Dataset entries
-- Opening Marker --

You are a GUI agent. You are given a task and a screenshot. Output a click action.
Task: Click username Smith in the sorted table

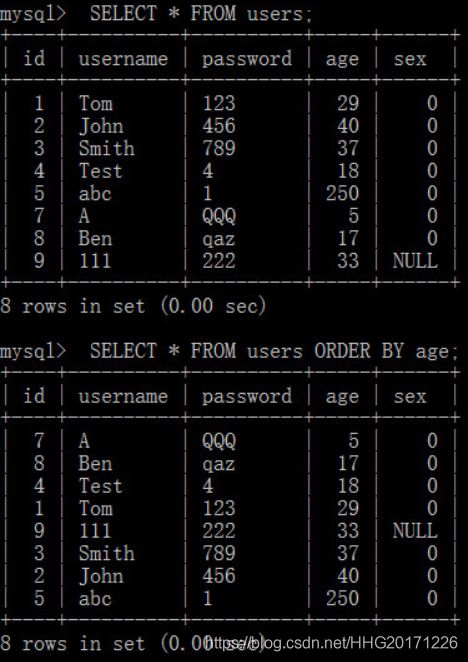tap(107, 553)
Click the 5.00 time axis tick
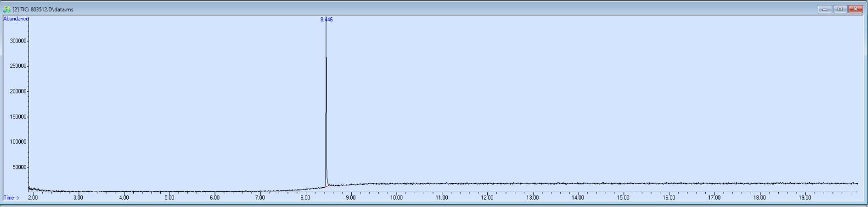868x207 pixels. 169,198
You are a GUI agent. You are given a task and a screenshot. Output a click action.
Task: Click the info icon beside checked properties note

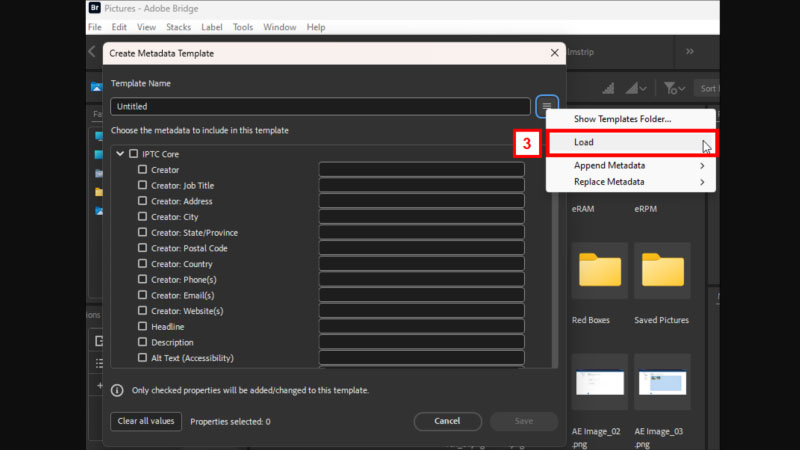pyautogui.click(x=118, y=390)
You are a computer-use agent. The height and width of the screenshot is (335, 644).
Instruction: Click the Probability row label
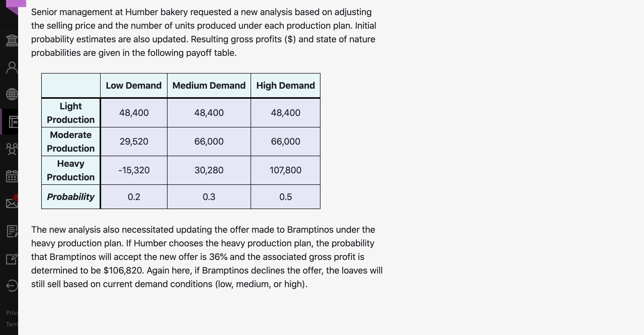pos(71,197)
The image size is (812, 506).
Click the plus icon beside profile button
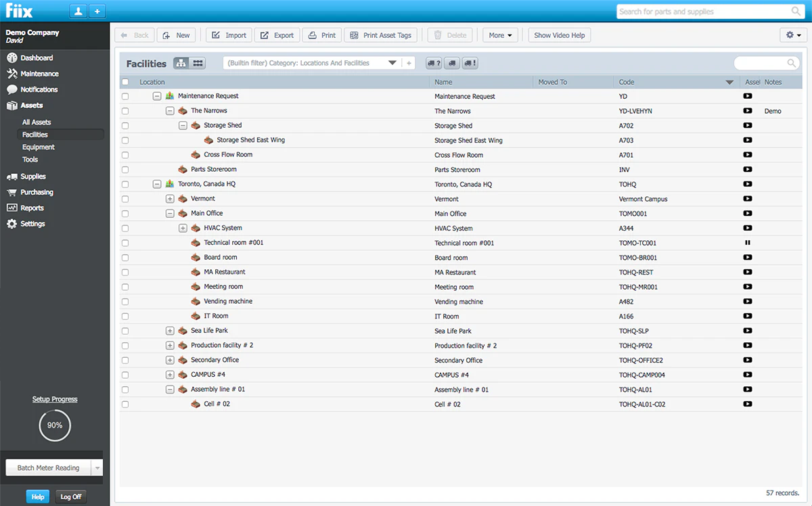[97, 12]

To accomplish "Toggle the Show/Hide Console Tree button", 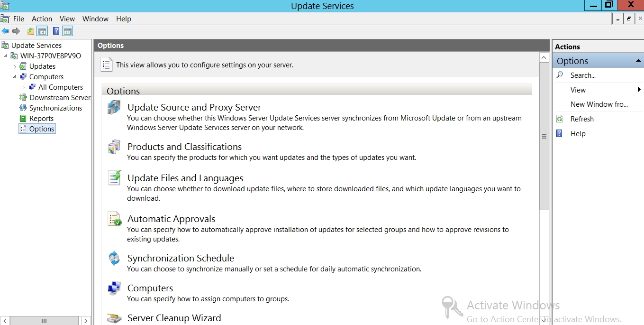I will point(42,31).
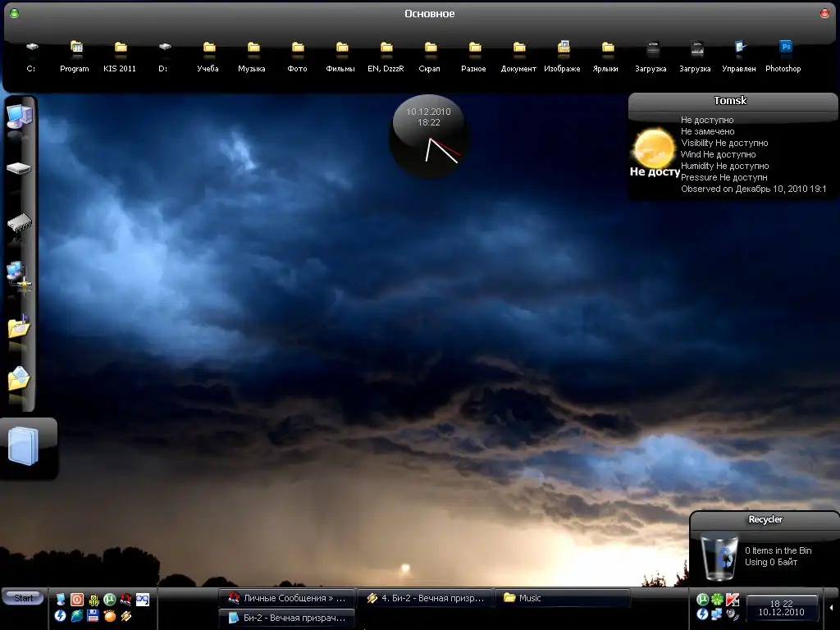Click the analog clock desktop widget
Screen dimensions: 840x630
click(x=428, y=136)
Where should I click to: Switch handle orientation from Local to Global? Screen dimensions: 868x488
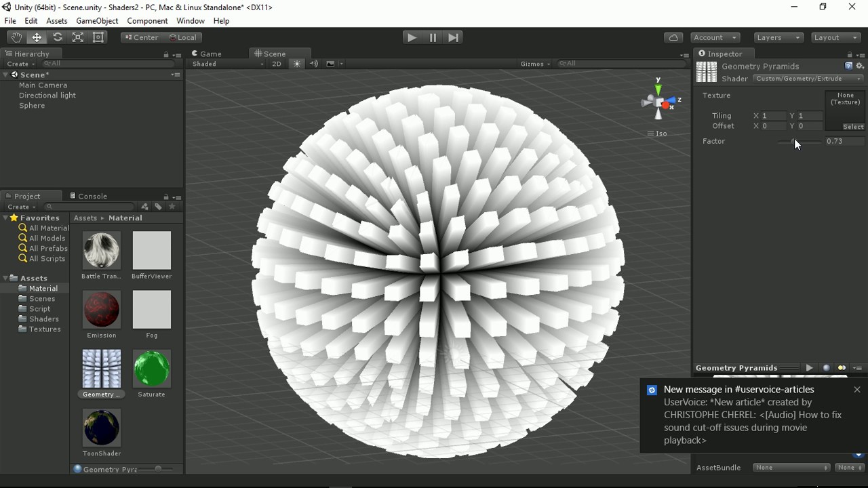click(x=182, y=37)
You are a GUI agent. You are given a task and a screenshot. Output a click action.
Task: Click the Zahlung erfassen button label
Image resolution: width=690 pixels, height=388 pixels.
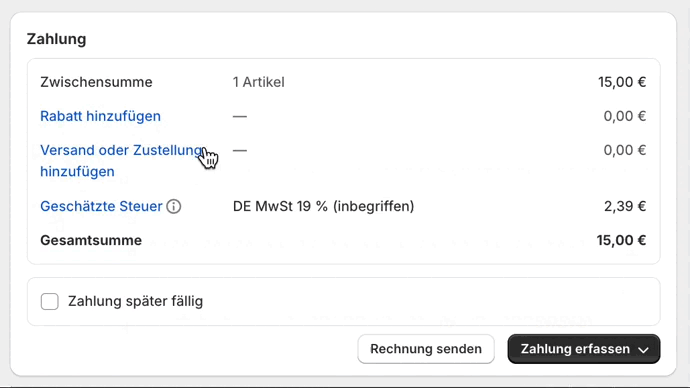coord(575,349)
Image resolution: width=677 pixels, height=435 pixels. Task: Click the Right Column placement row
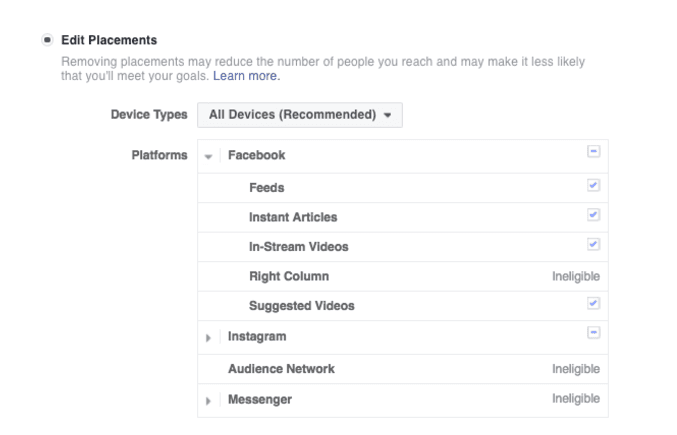pyautogui.click(x=288, y=275)
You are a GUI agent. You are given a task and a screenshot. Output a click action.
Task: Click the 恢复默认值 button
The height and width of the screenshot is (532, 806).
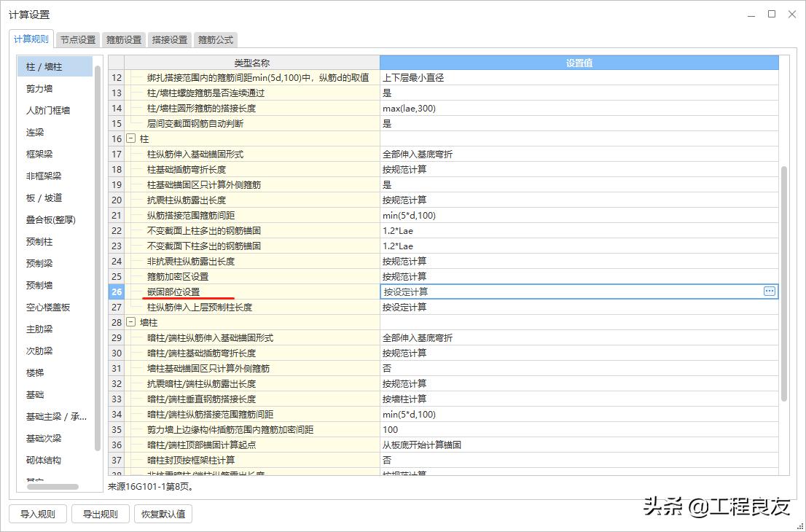pos(163,513)
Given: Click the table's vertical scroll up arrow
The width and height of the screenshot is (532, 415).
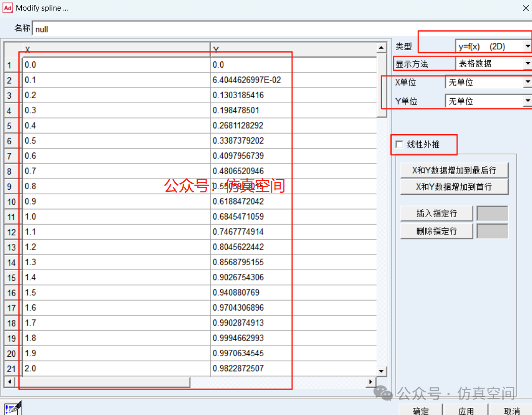Looking at the screenshot, I should click(382, 48).
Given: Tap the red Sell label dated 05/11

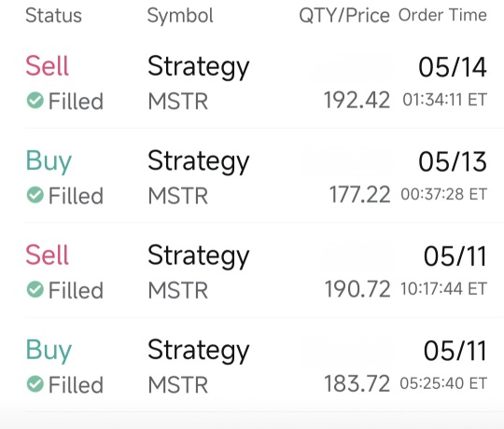Looking at the screenshot, I should pos(47,255).
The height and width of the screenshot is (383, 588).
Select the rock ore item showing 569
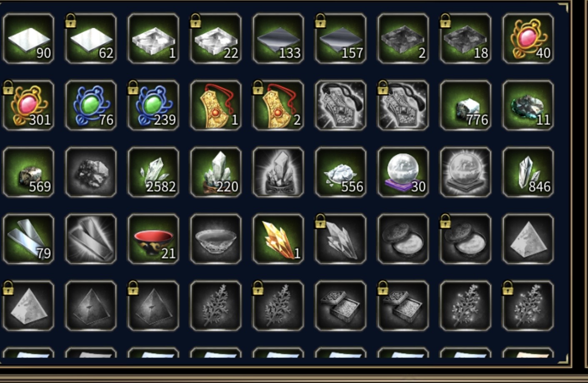pyautogui.click(x=28, y=172)
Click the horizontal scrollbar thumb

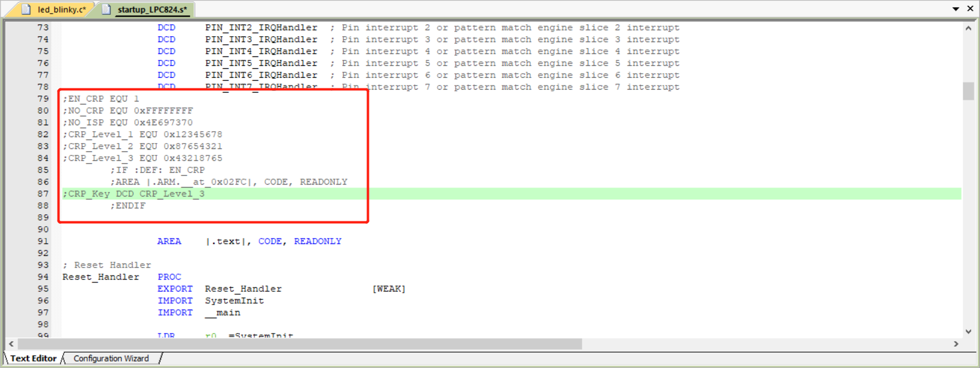[x=300, y=344]
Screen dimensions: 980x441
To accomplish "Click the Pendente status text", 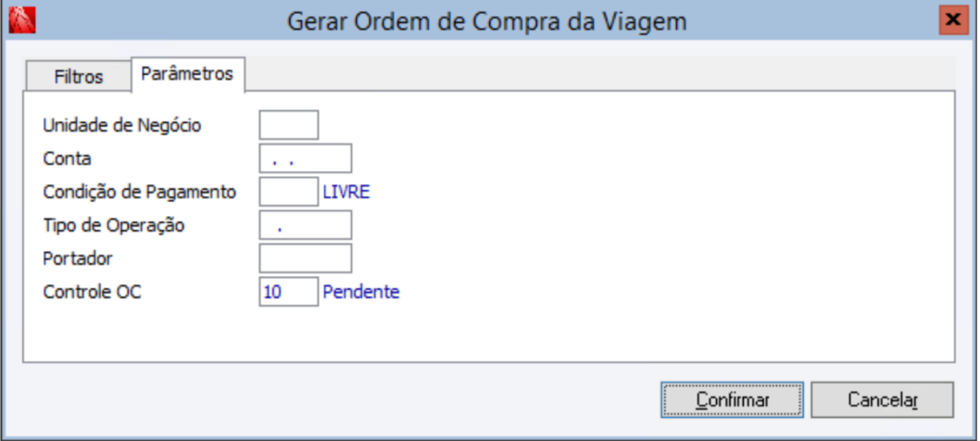I will [x=361, y=292].
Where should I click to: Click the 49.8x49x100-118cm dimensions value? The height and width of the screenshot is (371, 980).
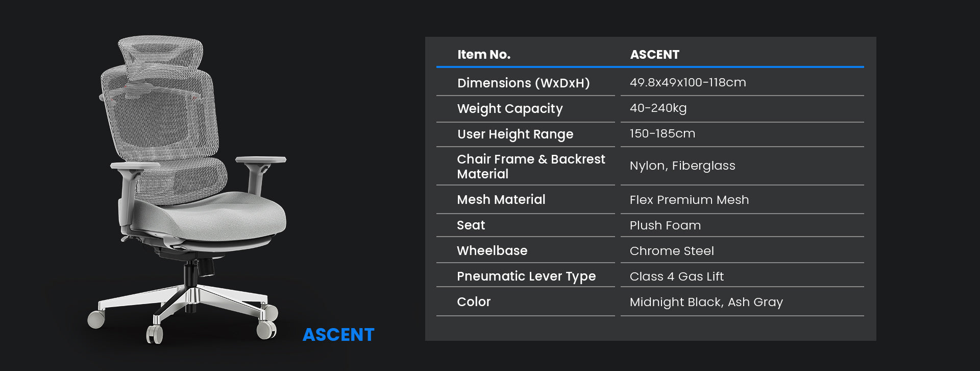coord(688,82)
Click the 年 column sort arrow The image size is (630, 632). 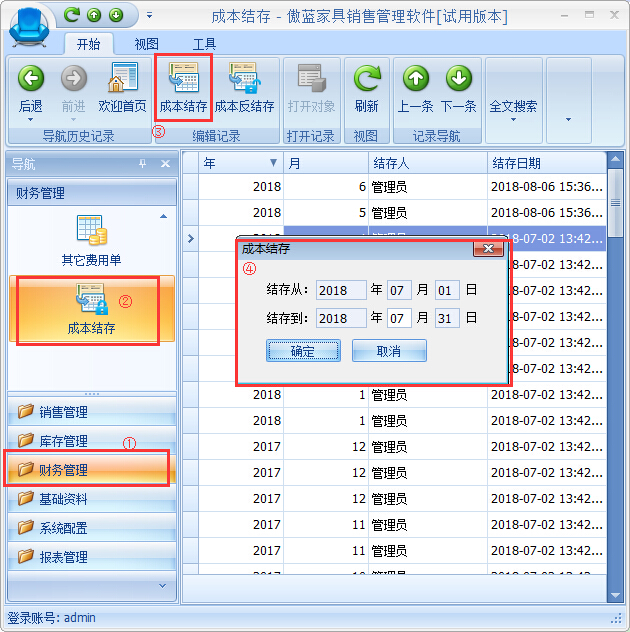[273, 163]
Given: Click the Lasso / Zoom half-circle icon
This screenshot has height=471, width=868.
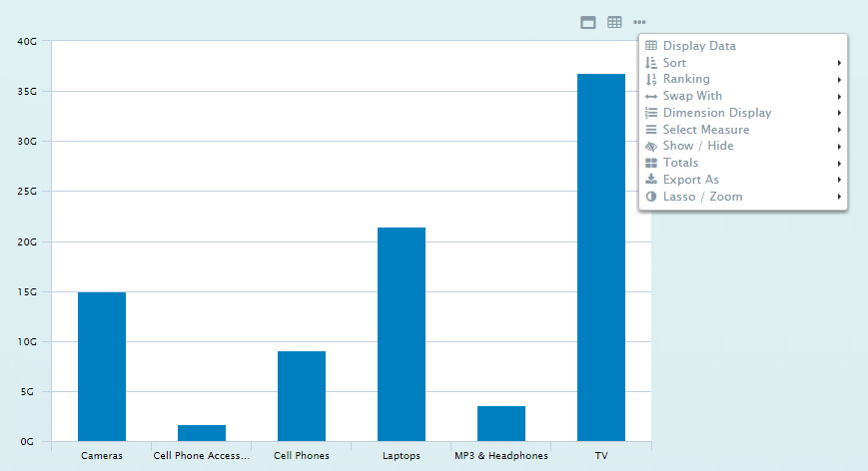Looking at the screenshot, I should [651, 197].
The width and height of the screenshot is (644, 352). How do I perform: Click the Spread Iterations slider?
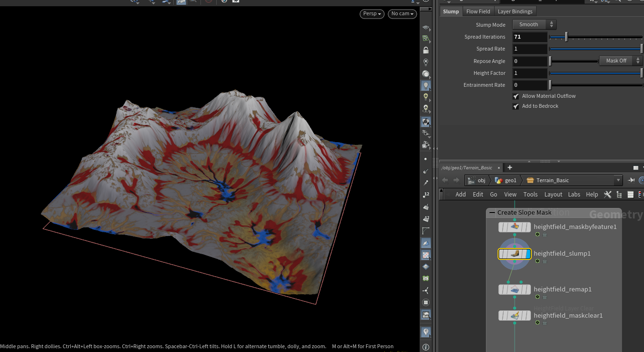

-- Closing Marker --

• [WHAT THE TASK REQUIRES]
Only the lines from the one containing "Given: Click the Lasso" through the end of the records are wanted, set down exactly and without their pictures.

• [ANSWER BOX]
Given: Click the Lasso / Zoom half-circle icon
This screenshot has height=471, width=868.
Looking at the screenshot, I should [651, 197].
The width and height of the screenshot is (644, 352). How do I perform: Click the Spread Iterations slider?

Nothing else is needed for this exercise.